【相続・遺言】相続法の改正

2018-08-29

平成30年7月6日,民法及び家事事件手続法の一部を改正する法律(平成30年法律第72号),法務局における遺言書の保管等に関する法律が成立し(平成30年7月13日公布),相続法が改正されました。
改正された点は以下のとおりです。
なお,①自筆証書遺言の方式緩和については,公布の日から6か月を経過した日(平成31年1月13日),②配偶者の居住権の保護,自筆証書遺言の保管制度については,公布の日から2年を超えない範囲で政令が定める日,③それ以外については,公布の日から1年を超えない範囲で政令が定める日から施行されます。

 

一 配偶者の居住権保護

1 配偶者短期居住権

被相続人の配偶者が相続開始時に被相続人の建物に無償で住んでいた場合には,一定期間,無償で建物に居住する権利が認められます。

 

2 配偶者居住権

被相続人の配偶者が相続開始時に居住していた被相続人所有の建物について,遺産分割や遺贈により,終身または一定期間,配偶者に居住権を取得させることができるようになります。

 

二 遺産分割等の改正

1 配偶者保護のため,持戻し免除の意思表示の推定

婚姻期間が20年以上の配偶者に居住用不動産を遺贈又は生前贈与した場合には,特別受益の持戻し免除の意思表示が推定されます。
持戻しが免除されることにより,配偶者が遺産分割で取得できる財産が増えることになります。

 

2 預貯金の仮払制度

遺産である預貯金について,生活費や葬儀費用の支払等のため,遺産分割前に払戻しを受けられる制度が創設されます。
また,預貯金について家庭裁判所の仮分割の仮処分の要件も緩和されます。

 

3 共同相続人の一部が遺産分割前に遺産を処分した場合

共同相続人の一部が遺産分割前に遺産を処分した場合(例えば,相続開始後に共同相続人の一人が無断で遺産である預金を引き出した場合),これまでは不法行為や不当利得の問題として,処分者を含む共同相続人全員の合意がなければ,民事訴訟で解決しなければなりませんでしたが,改正により処分者以外の共同相続人の同意があれば,処分者の同意がなくても,計算上,処分された財産を遺産に戻して,遺産分割をすることができるようになります。

 

三 遺言制度の改正

1 自筆証書遺言の方式緩和

改正前は自筆証書遺言は遺言者が全文を自書しなければなりませんが,改正後は相続財産の目録について自書する必要がなくなり,パソコン等で作成した目録を添付して,自筆証書遺言を作成することができるようになります。

 

2 遺言執行者の権限明確化

改正により,遺言執行者の権限が明確化されました。

 

3 法務局における自筆証書遺言の保管

自筆証書遺言を法務局に保管してもらうことができるようになります。
相続開始後,相続人等は遺言書の写し(遺言書情報証明書)の交付請求や遺言書原本の閲覧請求ができます。交付や閲覧されたときは,他の相続人等に遺言書が保管されている旨通知されます。
また,遺言書が保管されている場合には,検認が不要となります。

 

四 遺留分制度の改正

改正前は遺留分減殺請求権の行使により物権的効果が生じるものと解されてきましたが,改正後は,遺留分侵害額に相当する金銭債権が生じることになります。
例えば,改正前は,遺留分減殺請求権の行使により遺産である不動産は,遺留分侵害者
と遺留分権者の共有となり,遺留分侵害者が価額弁償しない限りは,共有関係の解消は共有物分割の問題となります。
これに対して,改正後は,遺留分権者は金銭債権を取得することになりますので,不動産について共有にはなりません。
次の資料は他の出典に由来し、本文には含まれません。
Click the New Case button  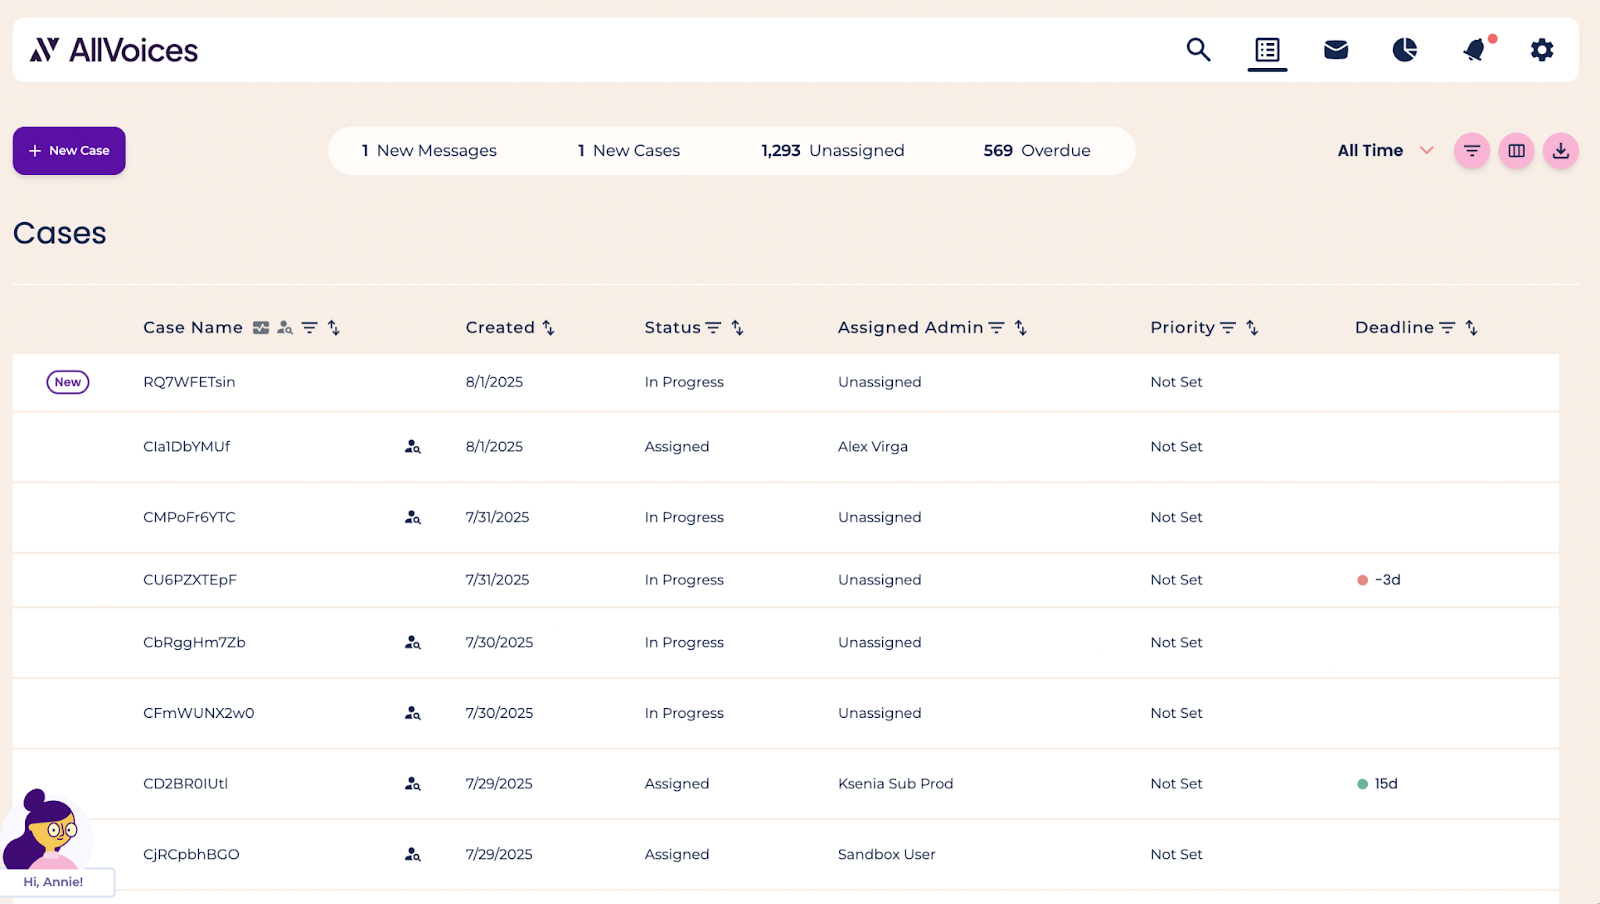[68, 150]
また,裁判所は,受遺者等の請求により,金銭の支払いについて相当の期限を許与することができます。

 

五 相続の効力等の改正

法定相続分を超える権利の承継については,登記等の対抗要件を備えなければ第三者に対抗することができなくなります。

 

六 相続人以外の者の貢献を考慮

相続人以外の被相続人の親族が,無償で被相続人の療養監護等を行い,被相続人の財産の維持または増加について特別の寄与をした場合には,相続開始後,相続人に対し金銭の支払いを請求することができるようになります。